**Assigned task**
The line containing "Given: Click the stop button at bottom right" marks the end: output every line of the data up to it, and that line too, exactly as written.

**Entries provided**

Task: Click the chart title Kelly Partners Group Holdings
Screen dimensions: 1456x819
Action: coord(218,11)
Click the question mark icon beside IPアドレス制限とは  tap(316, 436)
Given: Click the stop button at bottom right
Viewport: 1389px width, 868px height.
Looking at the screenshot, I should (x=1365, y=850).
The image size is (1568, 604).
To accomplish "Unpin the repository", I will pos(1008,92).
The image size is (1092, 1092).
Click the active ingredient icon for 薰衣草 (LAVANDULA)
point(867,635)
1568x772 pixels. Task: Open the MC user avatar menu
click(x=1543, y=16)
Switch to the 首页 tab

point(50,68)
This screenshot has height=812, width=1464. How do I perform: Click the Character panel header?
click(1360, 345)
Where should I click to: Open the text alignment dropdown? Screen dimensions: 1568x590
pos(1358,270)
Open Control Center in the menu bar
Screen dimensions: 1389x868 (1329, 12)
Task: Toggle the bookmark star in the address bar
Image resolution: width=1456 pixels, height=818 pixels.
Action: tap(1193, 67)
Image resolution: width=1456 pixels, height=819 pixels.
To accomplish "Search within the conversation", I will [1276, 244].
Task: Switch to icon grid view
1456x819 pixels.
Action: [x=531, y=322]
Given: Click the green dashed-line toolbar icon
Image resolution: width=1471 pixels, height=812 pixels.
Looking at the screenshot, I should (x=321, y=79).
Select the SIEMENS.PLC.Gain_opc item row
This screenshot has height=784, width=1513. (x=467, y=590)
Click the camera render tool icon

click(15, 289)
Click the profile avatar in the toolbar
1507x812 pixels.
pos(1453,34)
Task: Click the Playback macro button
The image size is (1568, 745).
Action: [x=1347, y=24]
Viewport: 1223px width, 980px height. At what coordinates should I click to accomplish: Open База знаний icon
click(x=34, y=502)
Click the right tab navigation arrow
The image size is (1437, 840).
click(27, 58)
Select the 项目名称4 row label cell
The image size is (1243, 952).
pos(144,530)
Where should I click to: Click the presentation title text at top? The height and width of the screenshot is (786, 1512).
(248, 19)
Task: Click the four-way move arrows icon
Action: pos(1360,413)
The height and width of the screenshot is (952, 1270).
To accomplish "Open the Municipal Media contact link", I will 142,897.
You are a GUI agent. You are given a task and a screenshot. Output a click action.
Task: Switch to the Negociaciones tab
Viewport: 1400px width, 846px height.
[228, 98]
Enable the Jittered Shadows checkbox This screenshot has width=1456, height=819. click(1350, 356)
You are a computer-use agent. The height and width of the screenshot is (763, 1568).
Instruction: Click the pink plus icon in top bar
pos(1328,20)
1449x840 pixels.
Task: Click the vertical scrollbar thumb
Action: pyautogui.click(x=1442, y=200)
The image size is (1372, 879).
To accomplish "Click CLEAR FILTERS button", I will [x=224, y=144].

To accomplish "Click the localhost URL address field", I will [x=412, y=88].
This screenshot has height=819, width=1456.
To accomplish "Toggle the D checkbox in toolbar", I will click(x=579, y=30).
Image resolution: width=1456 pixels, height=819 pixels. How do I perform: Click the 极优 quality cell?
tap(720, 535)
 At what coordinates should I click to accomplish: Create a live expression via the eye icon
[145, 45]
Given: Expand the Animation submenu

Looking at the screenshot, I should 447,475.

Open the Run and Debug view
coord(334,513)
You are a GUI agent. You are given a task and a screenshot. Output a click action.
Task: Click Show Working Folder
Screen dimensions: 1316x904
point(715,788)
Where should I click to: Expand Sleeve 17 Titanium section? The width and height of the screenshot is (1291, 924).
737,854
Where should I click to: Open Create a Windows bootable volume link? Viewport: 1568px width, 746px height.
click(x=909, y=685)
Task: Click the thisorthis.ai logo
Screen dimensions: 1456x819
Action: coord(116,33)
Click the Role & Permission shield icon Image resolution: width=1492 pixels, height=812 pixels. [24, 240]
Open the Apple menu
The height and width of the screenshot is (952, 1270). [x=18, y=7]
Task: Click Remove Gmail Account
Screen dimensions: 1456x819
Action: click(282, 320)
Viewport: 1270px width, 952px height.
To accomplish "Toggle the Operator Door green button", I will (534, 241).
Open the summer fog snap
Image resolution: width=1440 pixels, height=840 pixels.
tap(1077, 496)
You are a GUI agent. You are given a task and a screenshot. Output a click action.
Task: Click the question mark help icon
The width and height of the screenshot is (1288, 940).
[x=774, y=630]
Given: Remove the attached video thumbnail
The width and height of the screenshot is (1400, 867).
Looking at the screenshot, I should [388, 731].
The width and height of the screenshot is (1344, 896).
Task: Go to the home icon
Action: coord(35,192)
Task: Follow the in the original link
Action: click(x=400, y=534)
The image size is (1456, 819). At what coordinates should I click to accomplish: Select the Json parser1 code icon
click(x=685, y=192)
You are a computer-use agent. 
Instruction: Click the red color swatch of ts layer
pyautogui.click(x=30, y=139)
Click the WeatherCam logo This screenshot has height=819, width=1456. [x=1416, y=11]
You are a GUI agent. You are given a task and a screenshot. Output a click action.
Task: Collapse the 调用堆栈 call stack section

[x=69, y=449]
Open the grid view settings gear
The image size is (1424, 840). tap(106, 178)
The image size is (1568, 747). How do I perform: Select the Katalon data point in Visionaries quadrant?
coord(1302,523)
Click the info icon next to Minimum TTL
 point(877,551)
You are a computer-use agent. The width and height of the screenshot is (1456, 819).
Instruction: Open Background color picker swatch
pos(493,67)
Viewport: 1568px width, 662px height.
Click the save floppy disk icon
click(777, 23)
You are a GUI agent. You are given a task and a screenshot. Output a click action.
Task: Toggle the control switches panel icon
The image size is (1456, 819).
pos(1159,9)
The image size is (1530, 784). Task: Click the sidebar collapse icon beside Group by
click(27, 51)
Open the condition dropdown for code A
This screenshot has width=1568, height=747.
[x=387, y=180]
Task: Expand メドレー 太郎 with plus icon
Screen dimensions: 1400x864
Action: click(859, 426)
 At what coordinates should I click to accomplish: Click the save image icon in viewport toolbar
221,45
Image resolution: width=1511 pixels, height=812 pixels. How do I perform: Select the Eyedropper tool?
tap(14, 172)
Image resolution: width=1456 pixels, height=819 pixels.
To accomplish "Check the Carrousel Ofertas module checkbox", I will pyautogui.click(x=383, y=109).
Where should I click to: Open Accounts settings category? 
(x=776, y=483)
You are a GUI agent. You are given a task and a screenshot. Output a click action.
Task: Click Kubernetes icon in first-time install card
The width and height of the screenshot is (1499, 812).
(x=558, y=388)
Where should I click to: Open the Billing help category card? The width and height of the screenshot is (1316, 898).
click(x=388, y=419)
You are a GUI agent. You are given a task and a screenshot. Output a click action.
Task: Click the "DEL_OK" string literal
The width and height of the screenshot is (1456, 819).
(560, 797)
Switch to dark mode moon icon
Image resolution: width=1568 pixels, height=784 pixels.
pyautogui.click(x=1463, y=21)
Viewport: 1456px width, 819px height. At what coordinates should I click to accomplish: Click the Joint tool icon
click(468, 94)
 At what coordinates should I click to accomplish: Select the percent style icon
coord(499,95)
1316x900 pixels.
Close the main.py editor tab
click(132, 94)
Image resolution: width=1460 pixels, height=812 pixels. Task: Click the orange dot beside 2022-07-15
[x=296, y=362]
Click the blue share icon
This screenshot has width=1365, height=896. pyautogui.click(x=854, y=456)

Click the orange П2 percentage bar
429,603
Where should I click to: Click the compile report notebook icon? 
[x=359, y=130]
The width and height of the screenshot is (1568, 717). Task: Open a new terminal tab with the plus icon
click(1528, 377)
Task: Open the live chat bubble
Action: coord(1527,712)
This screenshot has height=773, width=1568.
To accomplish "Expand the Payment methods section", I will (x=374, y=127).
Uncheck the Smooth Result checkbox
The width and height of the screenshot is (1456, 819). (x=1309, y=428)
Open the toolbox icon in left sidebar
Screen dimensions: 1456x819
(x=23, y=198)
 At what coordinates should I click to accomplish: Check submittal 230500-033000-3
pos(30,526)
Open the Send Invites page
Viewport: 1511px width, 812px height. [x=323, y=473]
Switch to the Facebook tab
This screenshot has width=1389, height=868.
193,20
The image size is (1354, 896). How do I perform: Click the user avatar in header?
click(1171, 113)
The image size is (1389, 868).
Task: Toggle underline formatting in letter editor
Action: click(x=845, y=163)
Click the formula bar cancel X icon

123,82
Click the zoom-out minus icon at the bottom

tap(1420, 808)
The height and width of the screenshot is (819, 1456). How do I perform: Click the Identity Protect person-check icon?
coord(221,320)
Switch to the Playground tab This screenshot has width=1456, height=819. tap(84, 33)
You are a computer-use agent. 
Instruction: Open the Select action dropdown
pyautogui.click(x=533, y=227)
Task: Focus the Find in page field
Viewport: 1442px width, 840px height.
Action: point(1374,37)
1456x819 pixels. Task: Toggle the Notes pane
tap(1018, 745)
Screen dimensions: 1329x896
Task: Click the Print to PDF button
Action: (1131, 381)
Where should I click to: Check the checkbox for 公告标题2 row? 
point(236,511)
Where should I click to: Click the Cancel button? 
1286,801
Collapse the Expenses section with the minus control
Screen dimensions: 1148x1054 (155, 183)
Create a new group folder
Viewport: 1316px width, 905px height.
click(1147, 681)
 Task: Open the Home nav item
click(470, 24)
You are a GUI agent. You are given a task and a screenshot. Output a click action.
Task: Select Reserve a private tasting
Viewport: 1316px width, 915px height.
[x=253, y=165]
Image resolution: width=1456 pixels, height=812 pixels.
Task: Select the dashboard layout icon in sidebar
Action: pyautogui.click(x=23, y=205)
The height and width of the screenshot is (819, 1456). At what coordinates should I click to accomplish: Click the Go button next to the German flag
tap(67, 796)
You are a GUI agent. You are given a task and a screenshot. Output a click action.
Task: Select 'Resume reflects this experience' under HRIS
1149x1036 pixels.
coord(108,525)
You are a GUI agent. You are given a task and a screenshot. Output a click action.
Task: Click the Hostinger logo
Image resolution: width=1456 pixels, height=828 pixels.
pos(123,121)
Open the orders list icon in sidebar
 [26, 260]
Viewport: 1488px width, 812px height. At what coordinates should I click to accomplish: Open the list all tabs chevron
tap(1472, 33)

**Written solution**
Task: Click the chart title Kelly Partners Group Holdings
Screen dimensions: 1456x819
Action: coord(218,11)
Click the question mark icon beside IPアドレス制限とは  tap(316, 436)
Given: Click the stop button at bottom right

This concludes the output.